Paralelamente, o debate sobre a proteção a vítimas de violência tem ganhado força no cenário político. A Comissão de Constituição e Justiça (CCJ) do Senado aprovou recentemente um projeto de lei que institui o Protocolo Nacional Obrigatório de Padronização do Atendimento às Mulheres Vítimas de Violência Doméstica e Familiar. Embora este tema seja distinto do combate direto a grupos de sequestradores, ele reflete uma preocupação mais ampla do Estado em aprimorar os mecanismos de proteção e atendimento às vítimas de diversas formas de violência, incluindo aquelas perpetradas em ambientes virtuais.

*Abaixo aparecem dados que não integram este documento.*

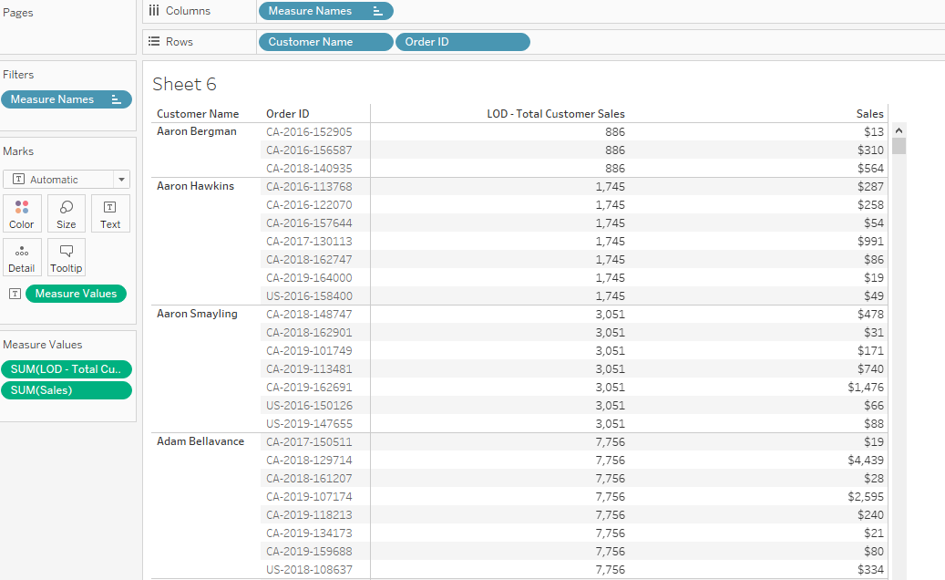
Task: Click the Measure Values text button in Marks
Action: [76, 293]
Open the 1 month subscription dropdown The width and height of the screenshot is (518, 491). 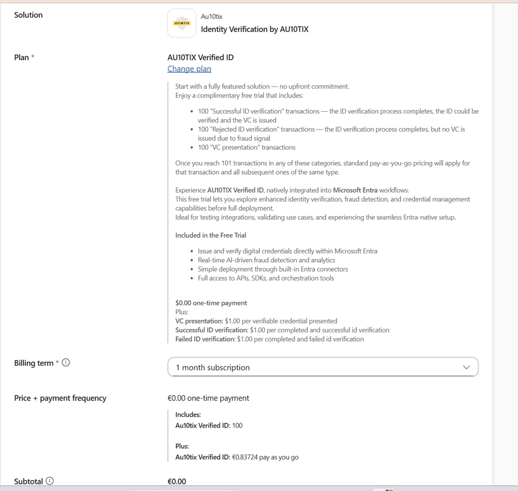point(322,368)
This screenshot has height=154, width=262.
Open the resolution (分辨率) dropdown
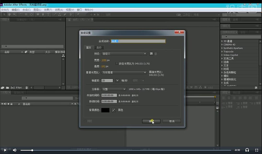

A operação da Polícia Civil do Rio de Janeiro é um lembrete sombrio de que a criminalidade continua a evoluir, utilizando as ferramentas disponíveis para seus fins. A capacidade de adaptação dos grupos criminosos exige das forças de segurança um investimento contínuo em tecnologia, treinamento e inteligência. A colaboração entre diferentes órgãos de segurança pública, o setor privado e a sociedade civil é fundamental para enfrentar desafios cada vez mais complexos, garantindo a segurança e a proteção dos cidadãos em um mundo cada vez mais conectado. A desarticulação deste grupo ligado ao CV é um passo importante, mas a luta contra o crime organizado, especialmente aquele que se utiliza de meios digitais, é um processo contínuo e que demandará vigilância e inovação constantes.